> Reading text:
********

RTO, RPO, and SLA planning

11/19/2024 Contributors

ONTAP allows you to easily tailor an Oracle database data protection strategy to your business requirements.

These requirements include factors such as the speed of recovery, the maximum permissible data loss, and backup retention needs. The data protection plan must also take into consideration various regulatory requirements for data retention and restoration. Finally, different data recovery scenarios must be considered, ranging from the typical and foreseeable recovery resulting from user or application errors up to disaster recovery scenarios that include the complete loss of a site.

Small changes in data protection and recovery policies can have a significant effect on the overall architecture of storage, backup, and recovery. It is critical to define and document standards before starting design work to avoid complicating a data protection architecture. Unnecessary features or levels of protection lead to unnecessary costs and management overhead, and an initially overlooked requirement can lead a project in the wrong direction or require last-minute design changes.

Recovery time objective

The recovery time objective (RTO) defines the maximum time allowed for the recovery of a service. For example, a human resources database might have an RTO of 24 hours because, although it would be very inconvenient to lose access to this data during the workday, the business can still operate. In contrast, a database supporting the general ledger of a bank would have an RTO measured in minutes or even seconds. An RTO of zero is not possible, because there must be a way to differentiate between an actual service outage and a routine event such as a lost network packet. However, a near-zero RTO is a typical requirement.

Recovery point objective

The recovery point objective (RPO) defines the maximum tolerable data loss. In many cases, the RPO is solely determined by the frequency of snapshots or snapmirror updates.

********

> Data shown:

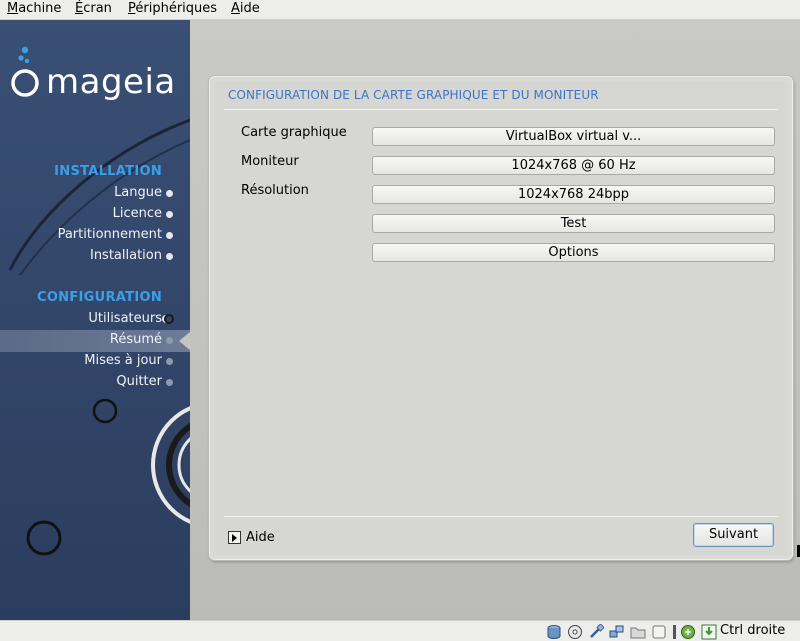 This screenshot has height=641, width=800. I want to click on label-carte-graphique: Carte graphique, so click(294, 132).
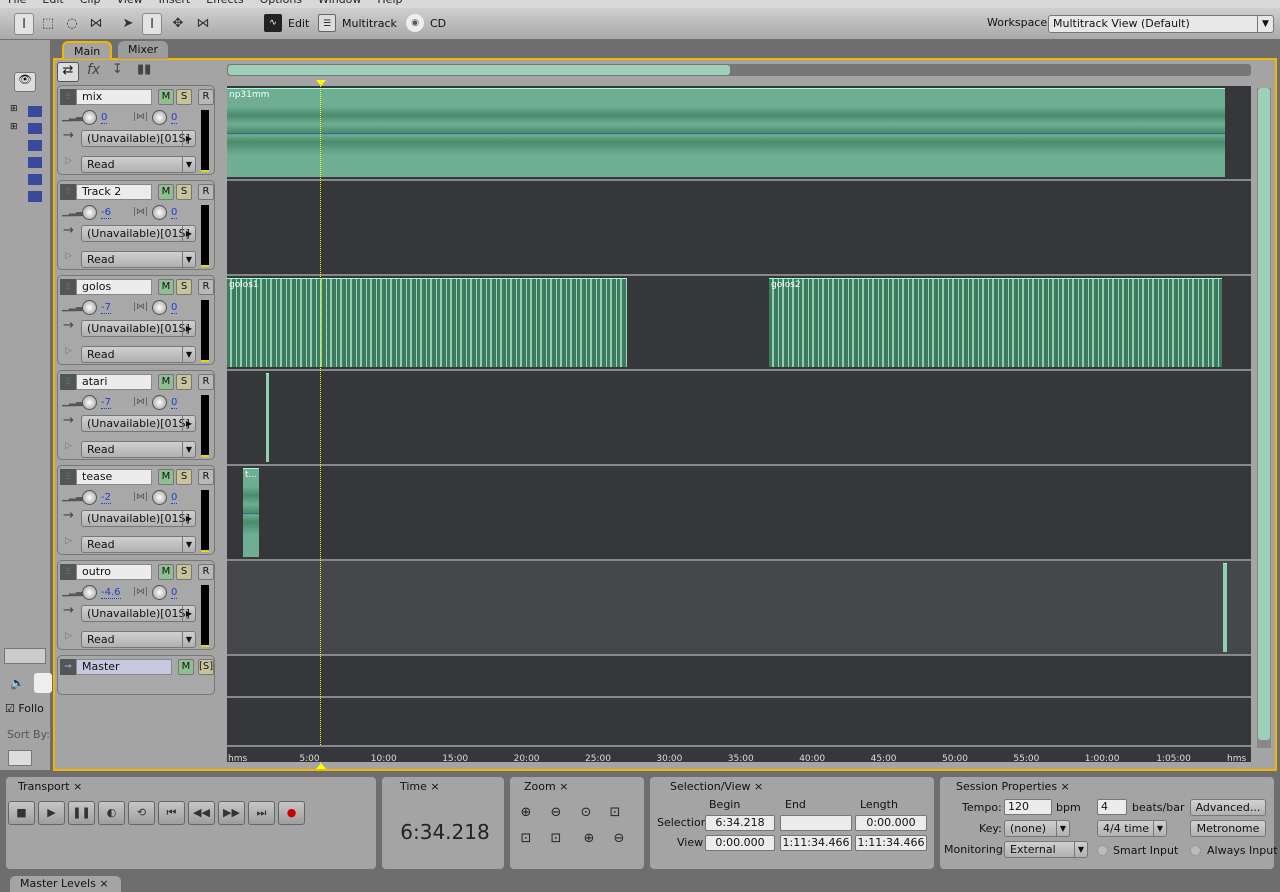 The height and width of the screenshot is (892, 1280). Describe the element at coordinates (268, 418) in the screenshot. I see `audio-clip` at that location.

********

> What you should do: Reproduce word for word everything in the RTO and RPO planning text from "ONTAP allows you" down to "loss of a site.".

> Finished task:
ONTAP allows you to easily tailor an Oracle database data protection strategy to your business requirements.

These requirements include factors such as the speed of recovery, the maximum permissible data loss, and backup retention needs. The data protection plan must also take into consideration various regulatory requirements for data retention and restoration. Finally, different data recovery scenarios must be considered, ranging from the typical and foreseeable recovery resulting from user or application errors up to disaster recovery scenarios that include the complete loss of a site.